— Господи боже, — сказал Джордж. Джорджу нередко приходило в голову, что к нему могут нагрянуть грабители. Он не был паникером, просто в доме у него и в самом деле много хороших вещей, есть такие, которые уже добрых два столетия принадлежат их семье, — одному богу известно, сколько они могут теперь стоить, а кое-что время от времени приобретал он сам в Ютике в антикварных магазинчиках; на аукционах то здесь, то там; у букинистов. Билл Келси ему как-то посоветовал открыть магазин.

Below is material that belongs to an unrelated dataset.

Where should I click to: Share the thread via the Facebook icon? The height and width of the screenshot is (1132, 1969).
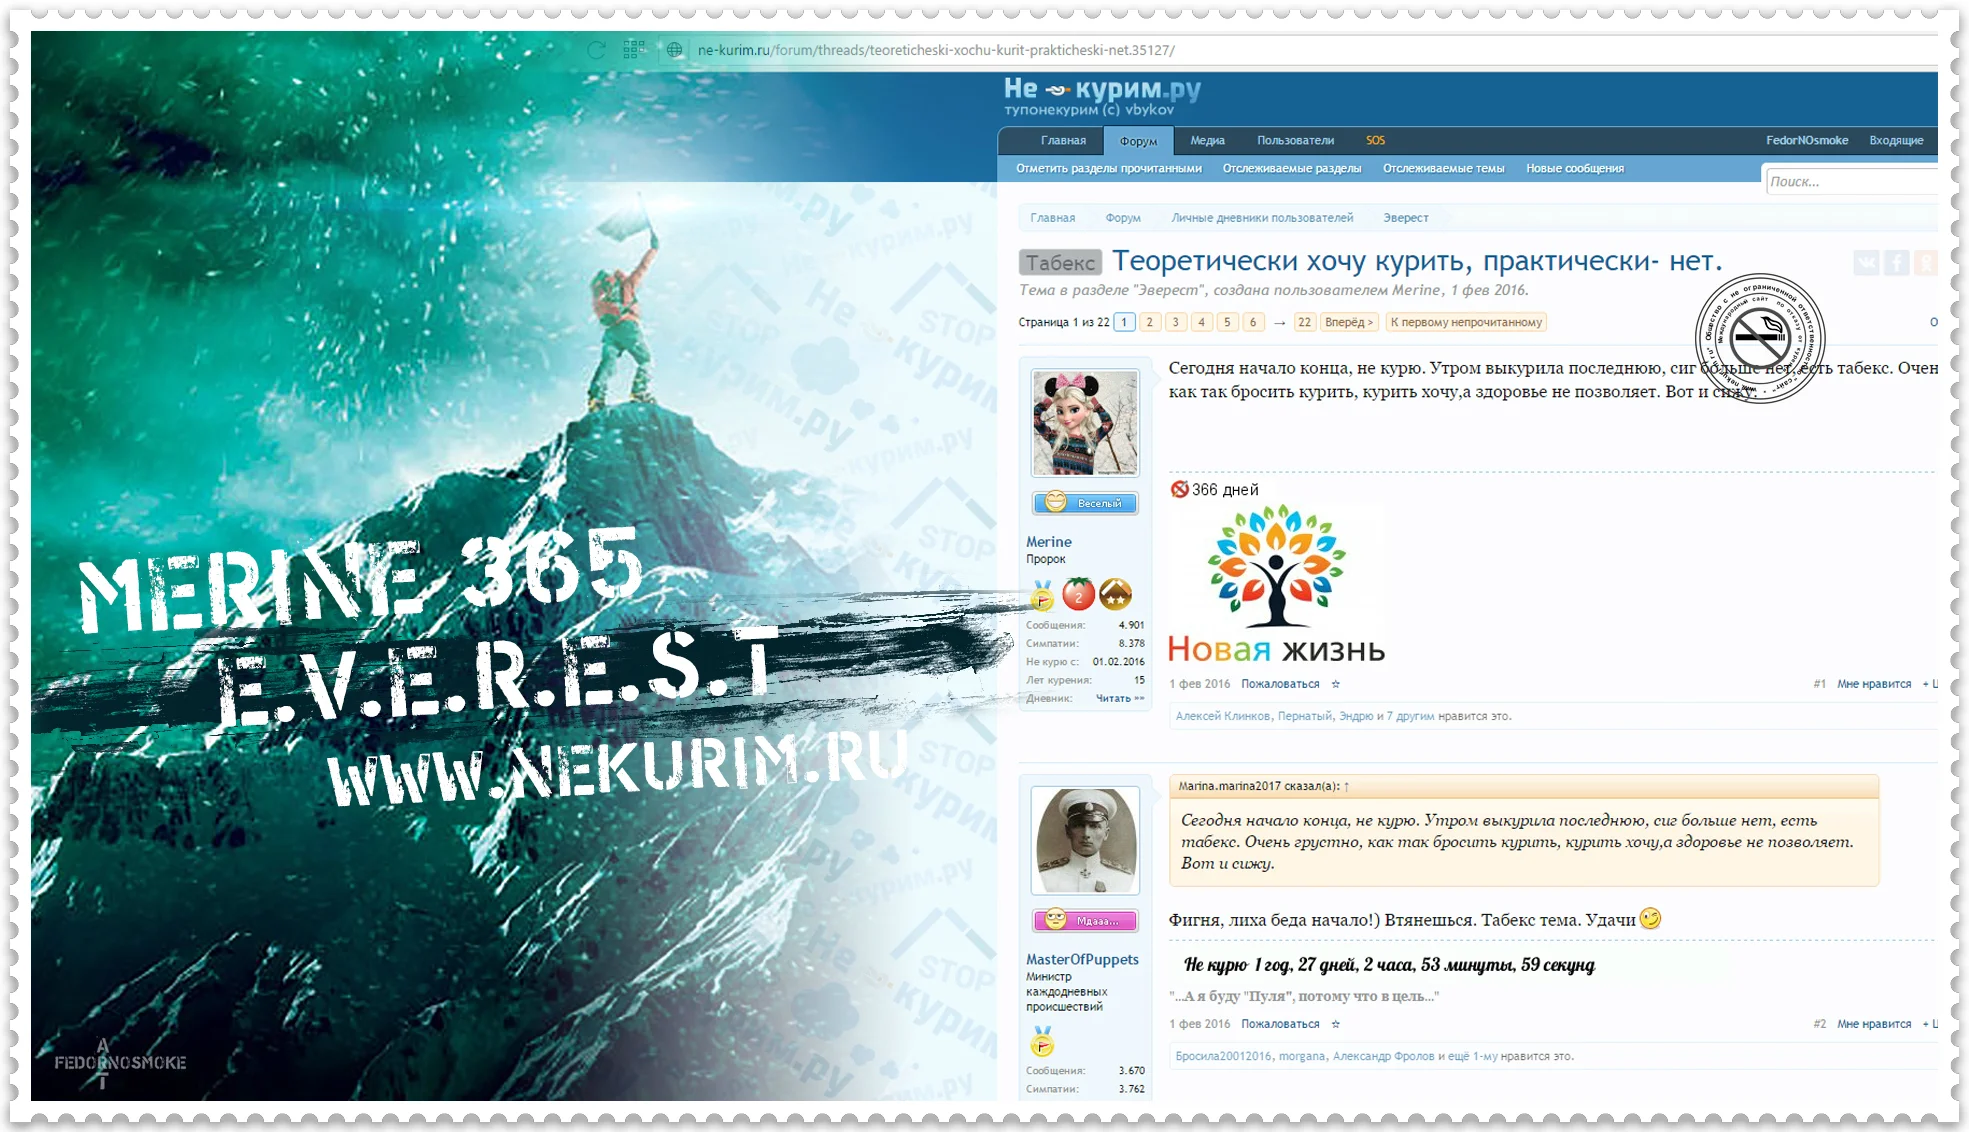click(1896, 262)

(— У тебя тут столько всякого старья, на двадцать домов хватит, — сказал он.
— Да, порядочно, — согласился Джордж, — а в других комнатах и того больше; кое-что лежит даже в сарае. Там не сыро: я обклеил стены водоотталкивающими обоями. — Он распахнул дверь в комнату, которая прежде служила спальней его матери, и сделал шаг назад, чтобы Билл Келси смог взглянуть.
— Боже, смилуйся над нами, — сказал Билл, — что же это у тебя такое?
— «Национальная география», — ответил он с усмешкой, — полный комплект. А вот там, в углу — карты. Тридцать семь, не больше и не меньше. Гравированные. — Там было много и других журналов: «Еженедельник филателиста», «Техасский любитель оружия», «Американский стрелок».
— Да на кой они тебе сдались? — Весь вид Келси выражал недоумение, почтительное, конечно, но все же недоумение. Он глядел во все глаза, вытянув шею, зацепив большие пальцы за лямки комбинезона.
Джордж ответил насмешливо, прикрывая дверь:
— На кой сдались? Вот зайду иной раз, рукой потрогаю, — и подмигнул. Но он ответил правду. Величайшей радостью в его жизни было просто брать их в руки, зная, что они принадлежат ему, что они ограждены от варваров, которые вырезают из великолепных антикварных изданий, вроде его иллюстрированного Гёте, картинки с копиями старинных гравюр по дереву или обрезают кентуккийские пистолеты ручной работы и приваривают к ним современные прицелы. В горке грушевого дерева, на которую он наткнулся в Гудвиле, он держит девять оригинальных губных гармоник в деревянных футлярах, строгих и элегантных, как гробы. Дорого когда-то заплатили за эти штучки. Каждый штришок на редкость затейливого узора выгравирован рукой близорукого старого немца, серебряных дел мастера, умершего больше ста лет тому назад.
— Ух ты, сколько всякого насобирал тут! — сказал Билл Келси.
Джордж кивнул, не улыбаясь.
Билл Келси склонил набок голову, рассматривая колонну винтовой лестницы, и произнес:
— Интересно, можно что-нибудь выручить за тот хлам, что у меня на чердаке?
— Почему бы нет, — сказал Джордж; от волнения у него сперло в груди. — Давай как-нибудь сходим, поглядим.)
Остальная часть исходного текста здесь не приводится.